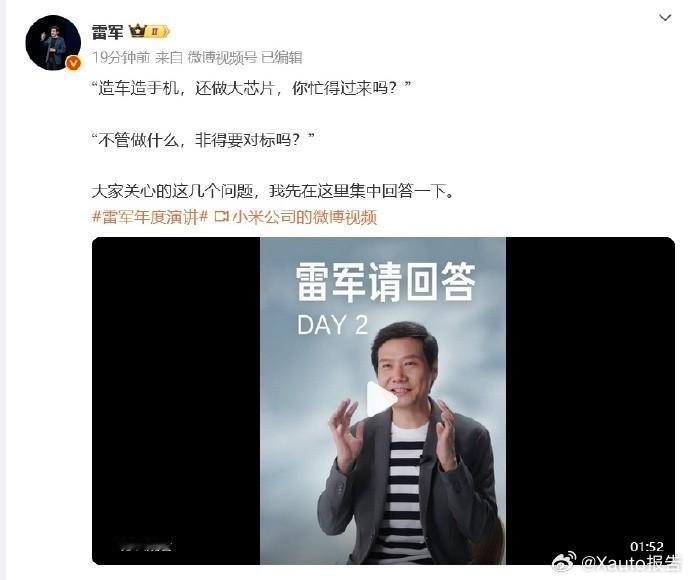Image resolution: width=690 pixels, height=580 pixels.
Task: Click the Weibo logo watermark icon
Action: (564, 562)
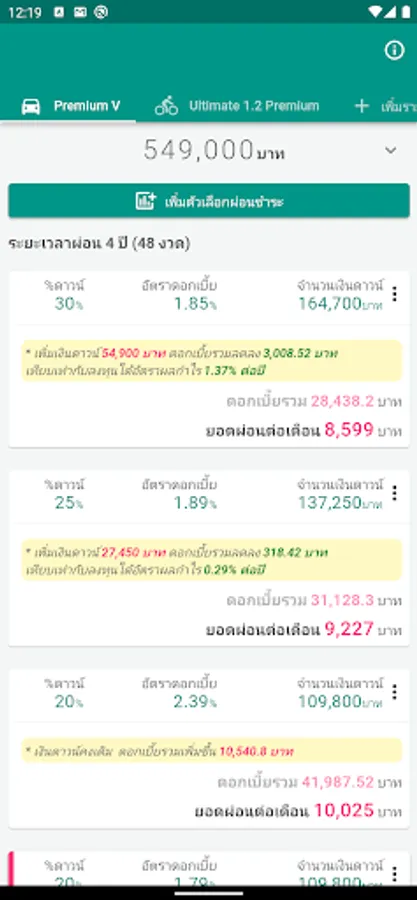Tap the bicycle icon for Ultimate 1.2 Premium
This screenshot has height=900, width=417.
tap(166, 106)

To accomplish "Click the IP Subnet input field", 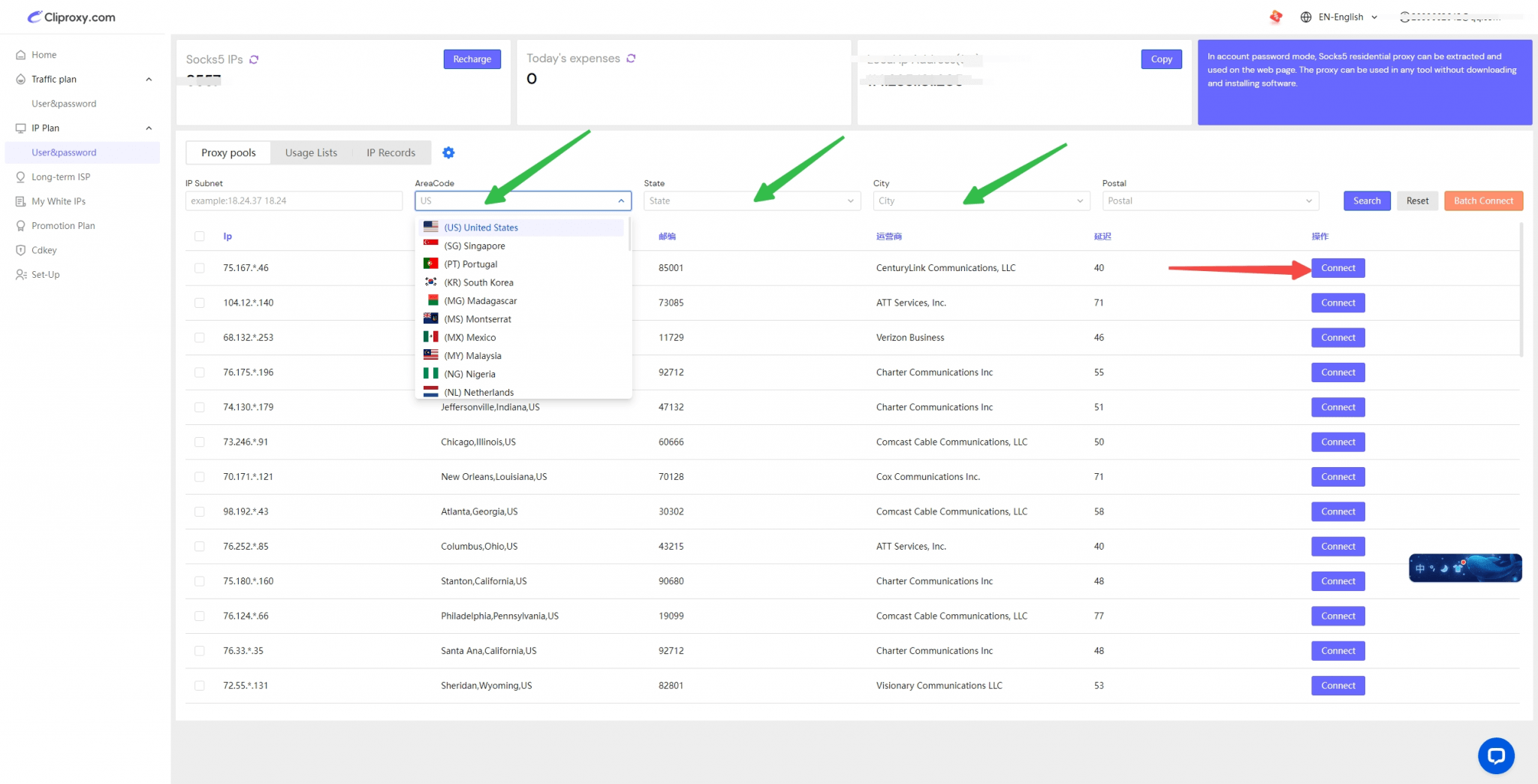I will coord(294,201).
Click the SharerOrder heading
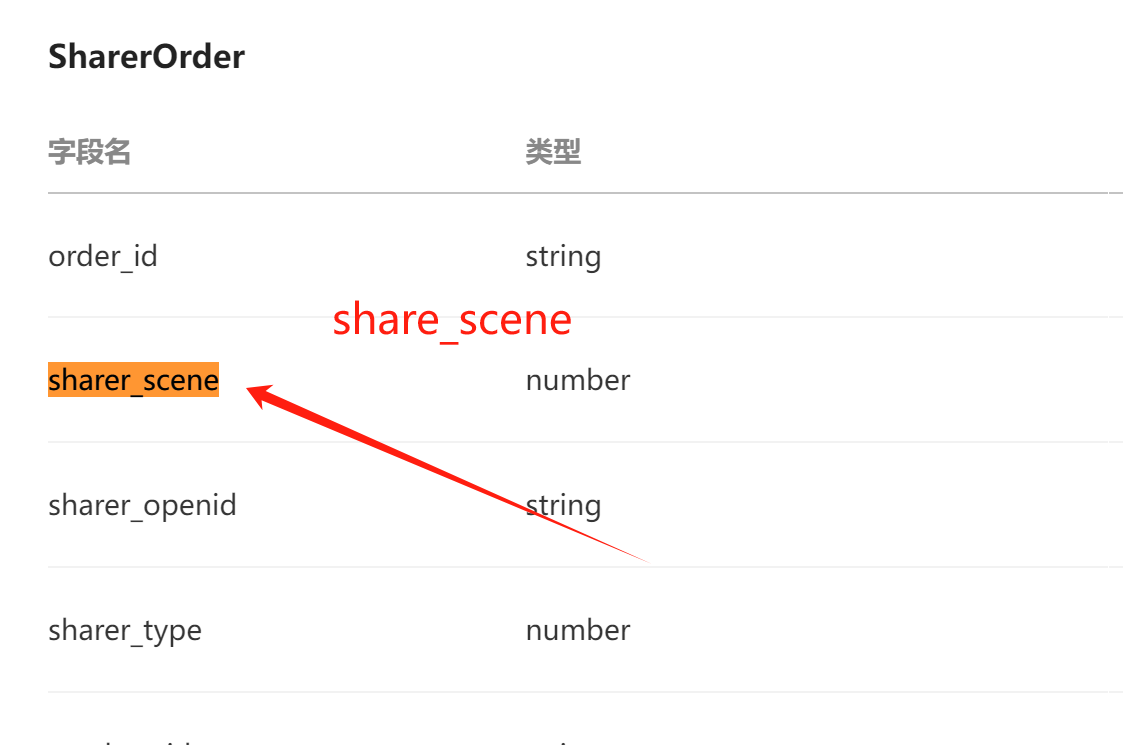The width and height of the screenshot is (1123, 745). pyautogui.click(x=146, y=57)
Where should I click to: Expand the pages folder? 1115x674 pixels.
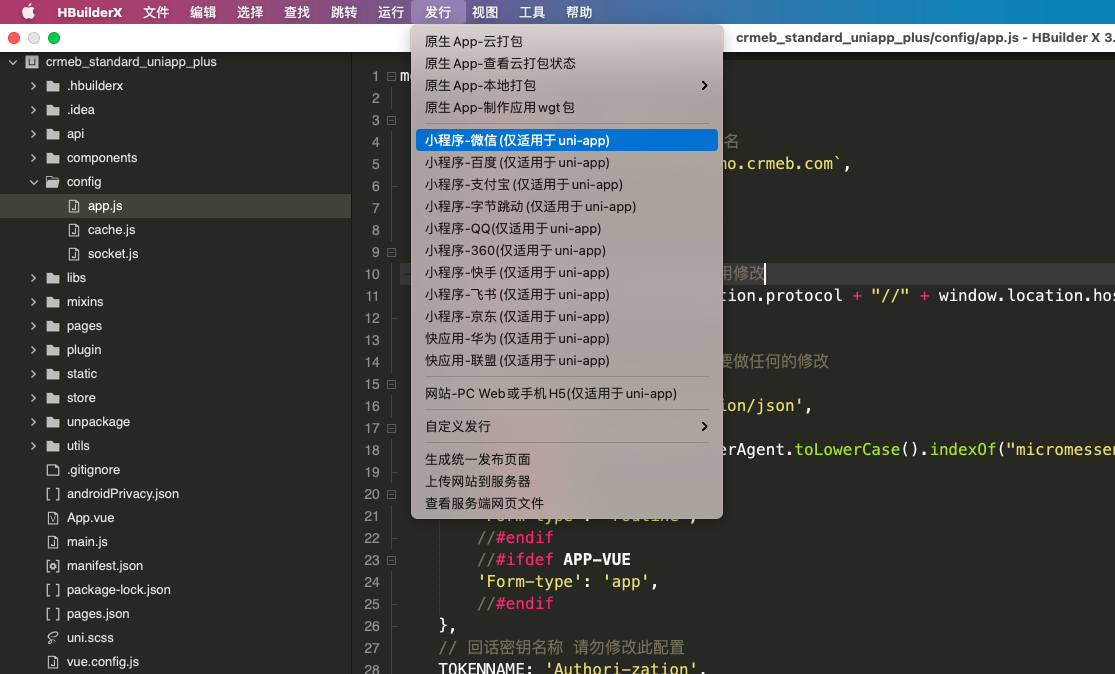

.....

> _TASK INSTRUCTIONS_: Please retype, exactly and with the pictures left out, the lines from the line containing "Click the SharerOrder heading" through the last line of the records above.

> _TASK OUTPUT_:
Click the SharerOrder heading
The width and height of the screenshot is (1123, 745). pyautogui.click(x=146, y=57)
Where should I click to: Expand the pages folder? 1115x674 pixels.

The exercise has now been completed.